The block @scala[given to]@java[in] `within` must complete after a duration which
is between `min` and `max`, where the former defaults to zero. The
deadline calculated by adding the `max` parameter to the block's start
time is implicitly available within the block to all examination methods, if
you do not specify it, it is inherited from the innermost enclosing
`within` block.

It should be noted that if the last message-receiving assertion of the block is
`expectNoMessage` or `receiveWhile`, the final check of the
`within` is skipped to avoid false positives due to wake-up
latencies. This means that while individual contained assertions still use the
maximum time bound, the overall block may take arbitrarily longer in this case.


@@@ note

All times are measured using `System.nanoTime`, meaning that they describe
wall time, not CPU time or system time.

@@@

@@@ div { .group-scala }

Ray Roestenburg has written a great article on using the Akka TestKit (but can also be applied to the Pekko Testkit):
[https://web.archive.org/web/20180114133958/http://roestenburg.agilesquad.com/2011/02/unit-testing-akka-actors-with-testkit_12.html](https://web.archive.org/web/20180114133958/http://roestenburg.agilesquad.com/2011/02/unit-testing-akka-actors-with-testkit_12.html).

● ● ●

- Set exercise A -
Return the records word for word, from the line containing "You are a GUI" down to the last line of the records, with both of those lines included.
The text about timing assertions and the records were drawn from separate sources.

● ● ●

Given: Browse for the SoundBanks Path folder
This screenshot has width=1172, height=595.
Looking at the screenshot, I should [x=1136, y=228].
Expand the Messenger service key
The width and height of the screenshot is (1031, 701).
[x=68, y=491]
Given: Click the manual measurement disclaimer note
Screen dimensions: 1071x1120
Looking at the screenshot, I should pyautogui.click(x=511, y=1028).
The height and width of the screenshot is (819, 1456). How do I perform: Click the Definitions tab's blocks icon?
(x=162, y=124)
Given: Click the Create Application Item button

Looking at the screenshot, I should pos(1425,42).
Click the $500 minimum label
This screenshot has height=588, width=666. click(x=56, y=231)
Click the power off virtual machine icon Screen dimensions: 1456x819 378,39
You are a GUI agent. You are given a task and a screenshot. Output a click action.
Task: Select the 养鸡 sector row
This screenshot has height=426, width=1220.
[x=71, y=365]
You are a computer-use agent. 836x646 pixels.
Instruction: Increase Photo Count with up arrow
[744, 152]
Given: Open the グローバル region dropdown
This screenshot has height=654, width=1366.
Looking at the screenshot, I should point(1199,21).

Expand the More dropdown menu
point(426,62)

● ● ●

- Set exercise B -
Retype the passage of the text about timing assertions word for word, from "The block @scala[given" down to "in this case.".

- Problem solution A -
You are a GUI agent. You are given a task and a screenshot. Output a click action.
Task: Select the 养鸡 sector row
This screenshot has height=426, width=1220.
[x=71, y=365]
You are a computer-use agent. 836x646 pixels.
Instruction: Increase Photo Count with up arrow
[744, 152]
Given: Open the グローバル region dropdown
This screenshot has height=654, width=1366.
Looking at the screenshot, I should point(1199,21).

Expand the More dropdown menu
point(426,62)

- Problem solution B -
The block @scala[given to]@java[in] `within` must complete after a duration which
is between `min` and `max`, where the former defaults to zero. The
deadline calculated by adding the `max` parameter to the block's start
time is implicitly available within the block to all examination methods, if
you do not specify it, it is inherited from the innermost enclosing
`within` block.

It should be noted that if the last message-receiving assertion of the block is
`expectNoMessage` or `receiveWhile`, the final check of the
`within` is skipped to avoid false positives due to wake-up
latencies. This means that while individual contained assertions still use the
maximum time bound, the overall block may take arbitrarily longer in this case.